Don'write a big loop, instead break it up into multiple iterations over the data and use library words where possible.

USE: math.ranges

: (column-names) ( cols row -- pairs )
2array flip ;

: column-names ( cols rows -- seqs-of-pairs )
[ (column-names) ] curry* map ;

: (number-rows) ( pairs n -- triples )
[ add* ] curry map ;

: number-rows ( seqs-of-pairs -- triples )
tuck length [a,b] [ (number-rows) ] 2map concat ;

: tabular>triples ( start-rowid cols rows -- triples )
column-names number-rows ;

Re: More factor: tabular to triples

Phil Dawes — Sat, 13 Oct 2007 15:32:33 -0000

Thanks Christopher - it was a missing close brace in the factor link preventing it from being displayed.
I'll definitely check out both Cat and ripple - thanks for the links

Re: More factor: tabular to triples

Christopher Diggins — Fri, 12 Oct 2007 16:21:52 -0000

Hi Phil,

Small typo in the first sentence: "I’ve been playing with for a couple of weeks.", I believe you meant "factor" instead of "for".

If you are interested in concatenative languages and the semantic web have you seen Ripple? http://ripple.fortytwo.net/

There is also my own relatively immature language Cat (http://www.cat-language.com), which will be stable "real soon now".

Cheers,
Christopher Diggins

Re: More factor: tabular to triples

paddy3118 — Fri, 12 Oct 2007 00:55:43 -0000

I thought from the input format and the output that a Python list comprehension would be the way I'd solve it and came up with this:

>>> from pprint import pprint as pp
>>> tabular = [["col1","col2","col3"],[["a","b","c"],["e","f","g"]]]
>>> triples = [(row[0], col[1], row[1][col[0]])
for row in enumerate(tabular[1])
for col in enumerate(tabular[0])]
>>> pp(triples)
[(0, 'col1', 'a'),
(0, 'col2', 'b'),
(0, 'col3', 'c'),
(1, 'col1', 'e'),
(1, 'col2', 'f'),
(1, 'col3', 'g')]
>>>

(I added a couple of newlines to the list comprehension to get it into the comment box).

If I were using it then I might wrap it in a function and add a docstring to test/explain it.

- Paddy.

Re: More factor: tabular to triples

Neil Bartlett — Thu, 11 Oct 2007 17:58:48 -0000

Just for a laugh, here it is in Haskell.

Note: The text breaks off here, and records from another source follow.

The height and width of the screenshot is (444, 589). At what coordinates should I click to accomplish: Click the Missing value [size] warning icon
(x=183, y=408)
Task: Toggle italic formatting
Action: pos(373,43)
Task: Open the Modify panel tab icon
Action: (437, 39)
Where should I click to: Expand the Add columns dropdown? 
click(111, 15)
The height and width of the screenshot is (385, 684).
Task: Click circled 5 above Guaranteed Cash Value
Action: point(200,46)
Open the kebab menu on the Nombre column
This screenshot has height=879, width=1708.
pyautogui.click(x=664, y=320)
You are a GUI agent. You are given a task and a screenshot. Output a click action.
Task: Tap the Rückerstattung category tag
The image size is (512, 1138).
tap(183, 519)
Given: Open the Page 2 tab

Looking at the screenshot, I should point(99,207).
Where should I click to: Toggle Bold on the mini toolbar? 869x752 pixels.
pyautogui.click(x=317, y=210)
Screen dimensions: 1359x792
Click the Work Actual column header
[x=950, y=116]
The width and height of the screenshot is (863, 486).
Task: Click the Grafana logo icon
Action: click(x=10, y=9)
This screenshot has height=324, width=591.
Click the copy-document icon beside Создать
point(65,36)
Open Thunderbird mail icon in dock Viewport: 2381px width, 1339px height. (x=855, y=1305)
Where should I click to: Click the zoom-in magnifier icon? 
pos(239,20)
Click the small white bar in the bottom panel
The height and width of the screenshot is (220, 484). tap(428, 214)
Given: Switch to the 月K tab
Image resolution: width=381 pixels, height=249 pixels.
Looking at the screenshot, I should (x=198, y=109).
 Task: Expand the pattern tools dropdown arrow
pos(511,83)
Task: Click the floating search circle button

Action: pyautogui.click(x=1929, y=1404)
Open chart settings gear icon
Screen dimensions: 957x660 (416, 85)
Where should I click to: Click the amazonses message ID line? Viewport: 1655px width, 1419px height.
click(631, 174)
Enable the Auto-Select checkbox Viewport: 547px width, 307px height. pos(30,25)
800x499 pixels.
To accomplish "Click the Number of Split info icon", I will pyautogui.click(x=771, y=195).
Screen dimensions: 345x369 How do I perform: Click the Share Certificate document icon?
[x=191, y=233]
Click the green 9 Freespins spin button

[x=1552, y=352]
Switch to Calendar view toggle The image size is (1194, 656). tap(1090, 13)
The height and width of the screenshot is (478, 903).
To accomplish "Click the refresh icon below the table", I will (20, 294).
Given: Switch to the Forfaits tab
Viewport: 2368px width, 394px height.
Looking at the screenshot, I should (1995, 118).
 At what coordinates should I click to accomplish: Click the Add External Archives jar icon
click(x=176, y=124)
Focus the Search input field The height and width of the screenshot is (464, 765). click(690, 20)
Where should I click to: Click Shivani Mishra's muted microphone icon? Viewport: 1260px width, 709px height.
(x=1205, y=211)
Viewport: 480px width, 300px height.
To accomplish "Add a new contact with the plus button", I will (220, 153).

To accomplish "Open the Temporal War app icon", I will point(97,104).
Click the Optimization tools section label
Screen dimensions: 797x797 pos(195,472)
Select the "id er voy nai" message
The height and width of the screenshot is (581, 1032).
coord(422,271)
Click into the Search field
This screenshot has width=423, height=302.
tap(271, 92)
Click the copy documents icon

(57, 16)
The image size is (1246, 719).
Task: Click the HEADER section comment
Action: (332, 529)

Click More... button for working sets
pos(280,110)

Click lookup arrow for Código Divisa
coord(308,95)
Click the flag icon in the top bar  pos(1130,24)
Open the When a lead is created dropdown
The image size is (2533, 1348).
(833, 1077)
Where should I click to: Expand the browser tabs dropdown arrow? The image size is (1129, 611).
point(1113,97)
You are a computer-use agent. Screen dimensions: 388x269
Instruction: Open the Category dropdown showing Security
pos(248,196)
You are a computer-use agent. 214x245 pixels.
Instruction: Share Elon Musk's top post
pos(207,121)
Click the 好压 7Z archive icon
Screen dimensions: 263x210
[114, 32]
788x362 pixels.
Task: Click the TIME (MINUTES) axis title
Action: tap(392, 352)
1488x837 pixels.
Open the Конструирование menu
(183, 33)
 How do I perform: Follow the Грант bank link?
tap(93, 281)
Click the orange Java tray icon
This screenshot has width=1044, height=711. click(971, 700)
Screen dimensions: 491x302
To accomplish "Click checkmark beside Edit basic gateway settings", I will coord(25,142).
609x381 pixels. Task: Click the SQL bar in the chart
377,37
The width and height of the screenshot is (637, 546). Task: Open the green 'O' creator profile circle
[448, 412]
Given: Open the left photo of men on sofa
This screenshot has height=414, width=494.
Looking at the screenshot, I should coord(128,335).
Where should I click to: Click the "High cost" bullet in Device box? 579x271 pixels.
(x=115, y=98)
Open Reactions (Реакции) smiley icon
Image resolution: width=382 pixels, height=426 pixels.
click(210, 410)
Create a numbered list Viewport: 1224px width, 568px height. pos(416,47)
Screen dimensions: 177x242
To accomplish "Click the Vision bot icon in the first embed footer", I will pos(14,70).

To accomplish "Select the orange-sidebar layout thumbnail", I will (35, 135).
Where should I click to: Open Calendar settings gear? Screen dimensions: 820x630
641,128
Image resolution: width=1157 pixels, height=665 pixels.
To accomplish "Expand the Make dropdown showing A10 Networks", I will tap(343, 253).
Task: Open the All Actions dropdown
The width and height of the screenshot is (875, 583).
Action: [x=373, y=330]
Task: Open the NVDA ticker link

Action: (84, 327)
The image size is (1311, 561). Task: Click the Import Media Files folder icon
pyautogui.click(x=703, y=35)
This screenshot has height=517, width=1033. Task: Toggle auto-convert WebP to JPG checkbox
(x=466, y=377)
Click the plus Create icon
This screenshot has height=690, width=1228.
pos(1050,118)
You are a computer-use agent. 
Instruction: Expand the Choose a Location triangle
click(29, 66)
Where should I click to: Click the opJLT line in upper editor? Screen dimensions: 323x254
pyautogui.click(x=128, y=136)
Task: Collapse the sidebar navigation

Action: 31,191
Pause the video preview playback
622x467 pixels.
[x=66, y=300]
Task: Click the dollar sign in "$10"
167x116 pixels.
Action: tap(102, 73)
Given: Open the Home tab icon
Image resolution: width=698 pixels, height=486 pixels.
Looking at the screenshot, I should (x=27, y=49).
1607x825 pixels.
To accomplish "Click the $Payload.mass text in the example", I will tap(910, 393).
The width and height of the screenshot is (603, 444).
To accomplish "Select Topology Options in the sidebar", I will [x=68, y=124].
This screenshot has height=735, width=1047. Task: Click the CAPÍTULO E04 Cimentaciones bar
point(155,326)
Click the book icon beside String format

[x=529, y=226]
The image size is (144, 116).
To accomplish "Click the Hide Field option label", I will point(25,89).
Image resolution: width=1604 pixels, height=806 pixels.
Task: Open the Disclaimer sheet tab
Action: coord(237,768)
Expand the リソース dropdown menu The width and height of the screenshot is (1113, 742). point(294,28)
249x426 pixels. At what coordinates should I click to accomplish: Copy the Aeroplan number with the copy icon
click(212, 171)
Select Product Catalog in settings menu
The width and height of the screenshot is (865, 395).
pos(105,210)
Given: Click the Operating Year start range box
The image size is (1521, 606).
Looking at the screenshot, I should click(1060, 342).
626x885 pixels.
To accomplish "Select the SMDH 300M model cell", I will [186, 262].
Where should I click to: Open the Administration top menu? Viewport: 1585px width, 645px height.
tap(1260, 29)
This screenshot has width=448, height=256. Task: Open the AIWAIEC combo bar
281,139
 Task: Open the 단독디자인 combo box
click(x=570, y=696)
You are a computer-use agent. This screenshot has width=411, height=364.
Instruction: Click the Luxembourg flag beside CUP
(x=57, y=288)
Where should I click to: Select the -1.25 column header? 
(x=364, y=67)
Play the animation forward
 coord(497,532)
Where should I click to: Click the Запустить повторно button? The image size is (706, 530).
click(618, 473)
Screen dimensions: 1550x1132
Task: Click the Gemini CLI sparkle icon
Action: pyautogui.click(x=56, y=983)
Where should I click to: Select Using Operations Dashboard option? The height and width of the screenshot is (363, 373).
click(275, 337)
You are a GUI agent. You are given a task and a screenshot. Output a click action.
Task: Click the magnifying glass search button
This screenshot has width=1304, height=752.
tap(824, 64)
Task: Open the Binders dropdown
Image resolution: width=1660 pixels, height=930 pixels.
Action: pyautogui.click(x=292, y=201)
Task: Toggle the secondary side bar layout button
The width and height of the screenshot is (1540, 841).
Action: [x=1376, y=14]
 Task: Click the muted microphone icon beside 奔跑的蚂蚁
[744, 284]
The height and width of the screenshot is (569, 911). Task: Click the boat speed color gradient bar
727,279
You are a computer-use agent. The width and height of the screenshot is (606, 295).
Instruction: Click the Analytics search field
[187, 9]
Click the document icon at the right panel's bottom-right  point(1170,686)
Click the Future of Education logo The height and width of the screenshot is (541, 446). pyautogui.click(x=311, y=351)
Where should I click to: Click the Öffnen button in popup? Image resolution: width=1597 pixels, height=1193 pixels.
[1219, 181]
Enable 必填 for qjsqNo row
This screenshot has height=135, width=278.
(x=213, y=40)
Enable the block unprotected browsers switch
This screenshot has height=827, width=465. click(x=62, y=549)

You can type this at the interpreter.

let insertList x = map (insert x) where insert x (y,z) = (x,y,z)

let cols = ["col1","col2","col3"]

let rows = [["a","b","c"],["e","f","g"]]

concat $ zipWith insertList [0..] $ map (zip cols) rows

This prints [(0,"col1","a"),(0,"col2","b"),(0,"col3","c"),(1,"col1","e"),(1,"col2","f"),(1,"col3","g")]

No preview available so I don't know if your blog software is going to mangle that!